• How to complete this task: Please transcribe, word for word, only the lines from the one containing "This screenshot has height=906, width=1280." through the last line of the records below, both included, and leave out every picture.

• Records for this exercise:
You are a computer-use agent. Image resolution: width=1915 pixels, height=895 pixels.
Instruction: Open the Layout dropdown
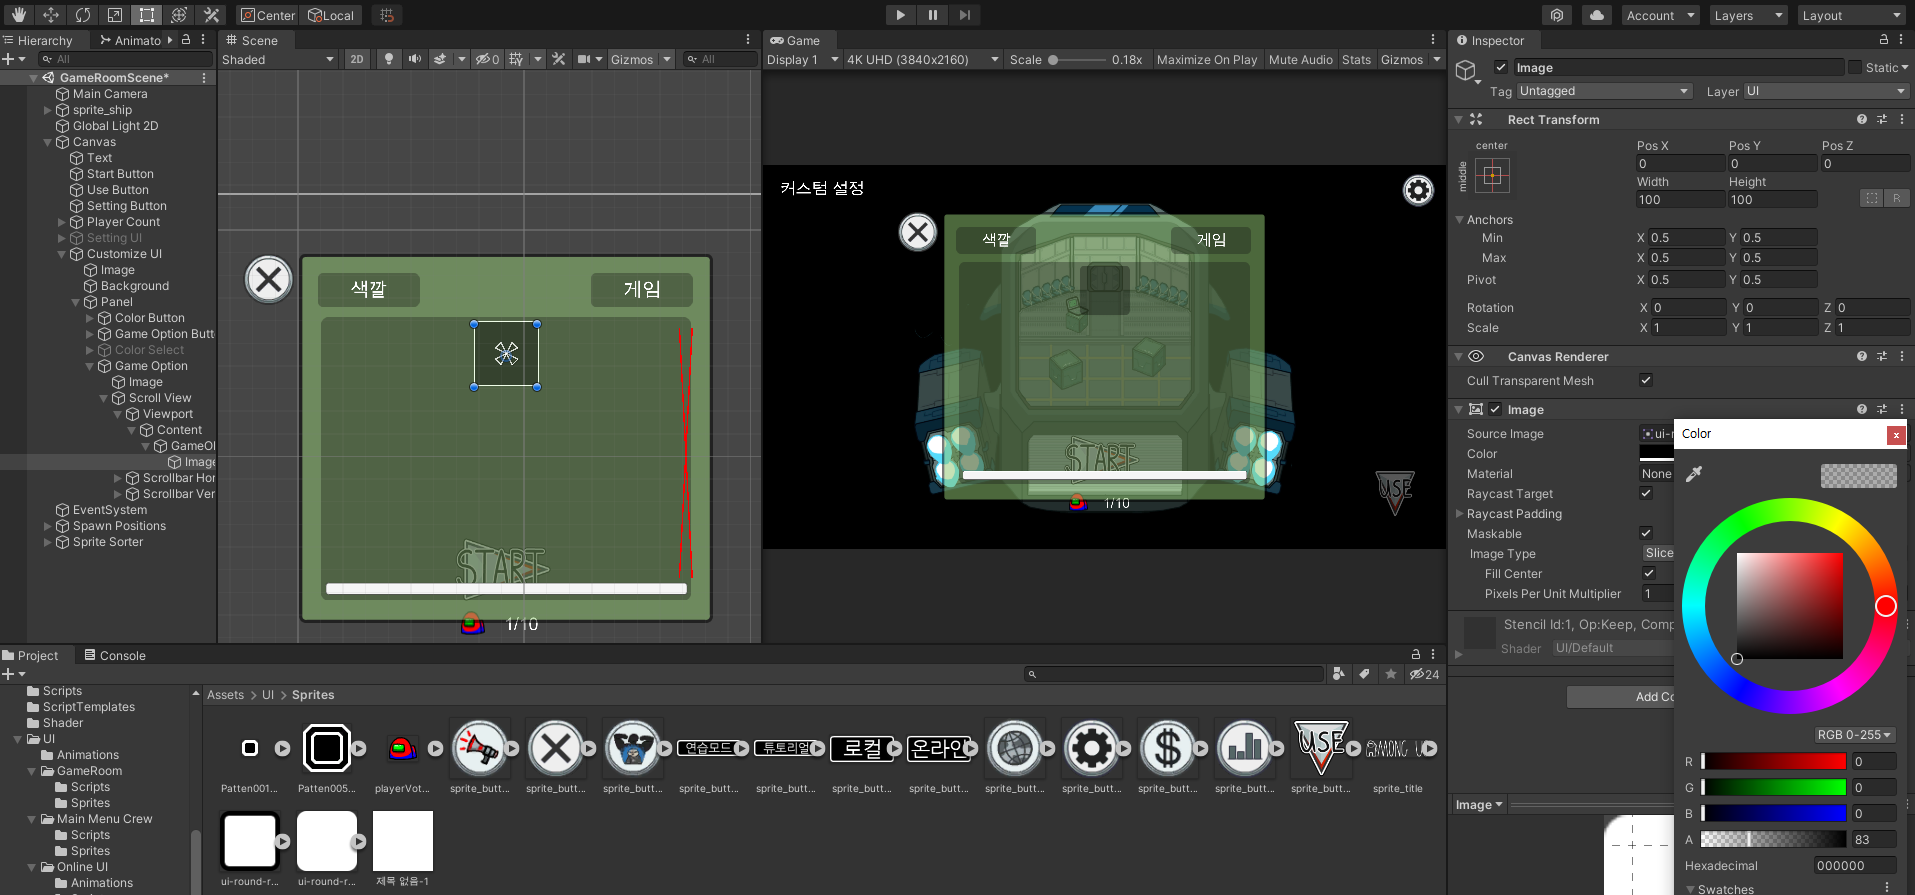click(1850, 15)
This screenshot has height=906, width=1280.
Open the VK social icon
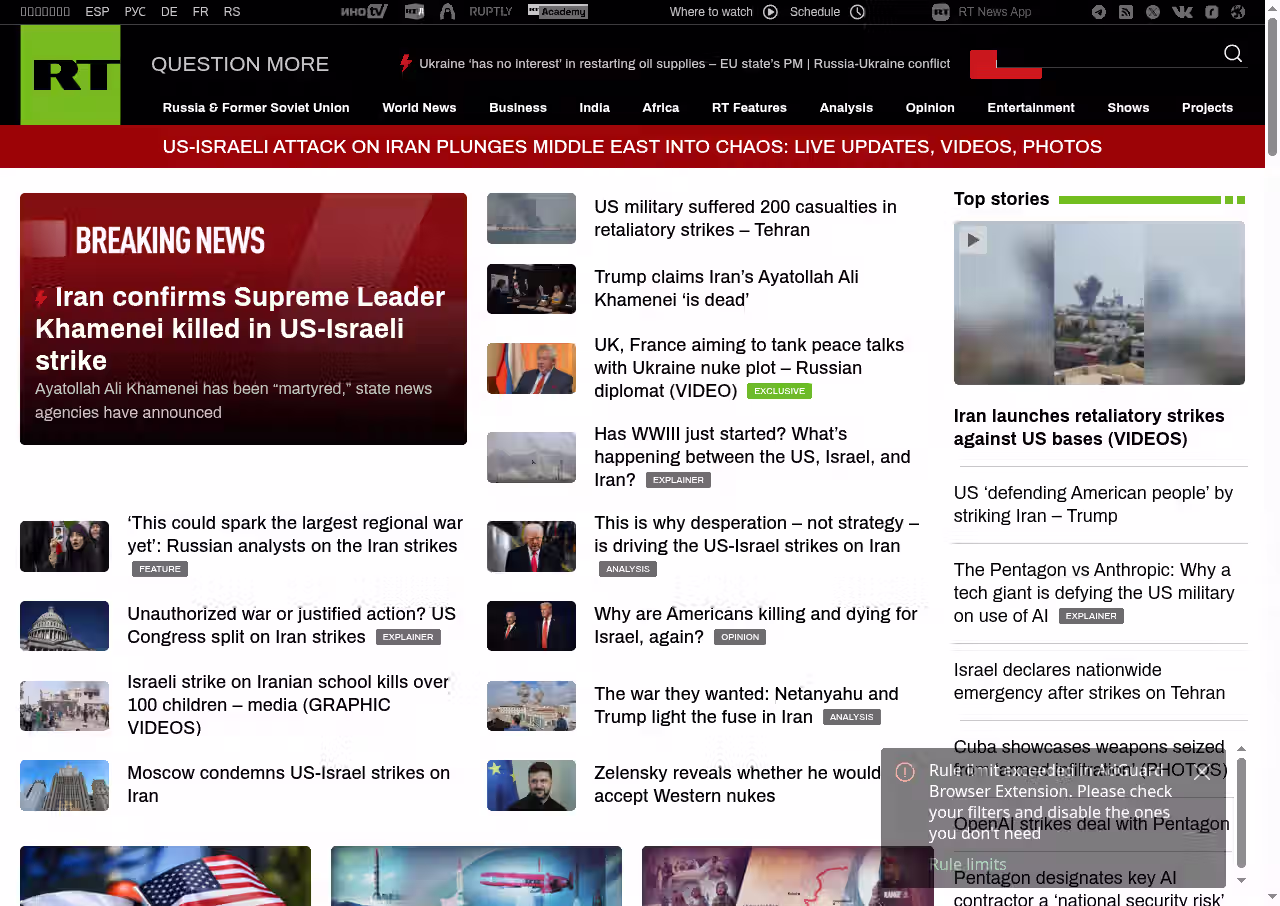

• Answer below:
This screenshot has height=906, width=1280.
Open the VK social icon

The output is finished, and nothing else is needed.